§ Selected text

So after my conference call is over, 10 minutes early, I call the dentist and reschedule, then call the vet -- I'm not sure I can do this two different kinds of food thing for two whole weeks -- ! So I debrief the tech on the mission so far, and once I explain all the ramifications, she says, "Oh, we just tell owners that about the soft diet because they always seem to be calling in because their pet won't eat after tooth extractions. If he wants to eat kibbles, you can let him." Well, hallelujah! Right after I hang up, down go the bowls again, and Stormy comes in and eats again. Poor little tyke. She's probably half starved. Jett is still going to be offered kibble mush, because I have about half a cup of ground up kibbles that I don't intend to throw away if I can help it, but now I'm just supplementing the kibbles with the mush.
At some point tomorrow, I need to take the brush to Jett, brush him good, strip down to my birthday suit (because when I plop him in the bathtub, he gets a bath and I get a shower!) and clean him up. But sufficient to the day is the evil thereof, or to quote Ms. Scarlet O'Hara, "I'll worry about that tomorrow." It's beddy boo for yrs trly.

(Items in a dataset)
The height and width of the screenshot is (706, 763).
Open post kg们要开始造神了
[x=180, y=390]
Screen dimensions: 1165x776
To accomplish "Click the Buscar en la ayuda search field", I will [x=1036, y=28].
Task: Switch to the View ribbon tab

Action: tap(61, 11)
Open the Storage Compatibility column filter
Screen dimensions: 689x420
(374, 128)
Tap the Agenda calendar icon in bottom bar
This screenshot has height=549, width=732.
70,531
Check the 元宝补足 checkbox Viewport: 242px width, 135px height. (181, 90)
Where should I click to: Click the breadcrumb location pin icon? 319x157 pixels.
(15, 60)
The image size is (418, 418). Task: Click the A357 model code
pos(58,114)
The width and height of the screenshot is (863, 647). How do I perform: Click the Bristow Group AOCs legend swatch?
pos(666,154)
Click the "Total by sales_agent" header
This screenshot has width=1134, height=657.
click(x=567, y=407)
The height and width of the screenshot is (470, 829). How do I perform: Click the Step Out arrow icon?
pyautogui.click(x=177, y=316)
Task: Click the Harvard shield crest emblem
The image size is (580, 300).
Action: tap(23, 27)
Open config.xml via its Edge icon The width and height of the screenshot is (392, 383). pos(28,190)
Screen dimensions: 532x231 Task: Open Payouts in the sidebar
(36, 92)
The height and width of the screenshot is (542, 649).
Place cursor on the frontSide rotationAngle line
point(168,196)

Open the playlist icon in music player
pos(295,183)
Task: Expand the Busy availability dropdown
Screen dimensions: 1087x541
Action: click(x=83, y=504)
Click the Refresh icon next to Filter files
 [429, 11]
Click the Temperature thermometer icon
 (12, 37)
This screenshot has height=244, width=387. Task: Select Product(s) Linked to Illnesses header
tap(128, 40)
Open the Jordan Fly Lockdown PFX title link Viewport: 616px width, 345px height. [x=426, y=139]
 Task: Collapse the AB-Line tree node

§ What needs to be done
In the text on the pets' post-extraction diet, reproduce the passage from "So after my" up to and including "with the mush.", switching "kibbles" to "pellets".

§ Answer section
So after my conference call is over, 10 minutes early, I call the dentist and reschedule, then call the vet -- I'm not sure I can do this two different kinds of food thing for two whole weeks -- ! So I debrief the tech on the mission so far, and once I explain all the ramifications, she says, "Oh, we just tell owners that about the soft diet because they always seem to be calling in because their pet won't eat after tooth extractions. If he wants to eat pellets, you can let him." Well, hallelujah! Right after I hang up, down go the bowls again, and Stormy comes in and eats again. Poor little tyke. She's probably half starved. Jett is still going to be offered kibble mush, because I have about half a cup of ground up pellets that I don't intend to throw away if I can help it, but now I'm just supplementing the pellets with the mush.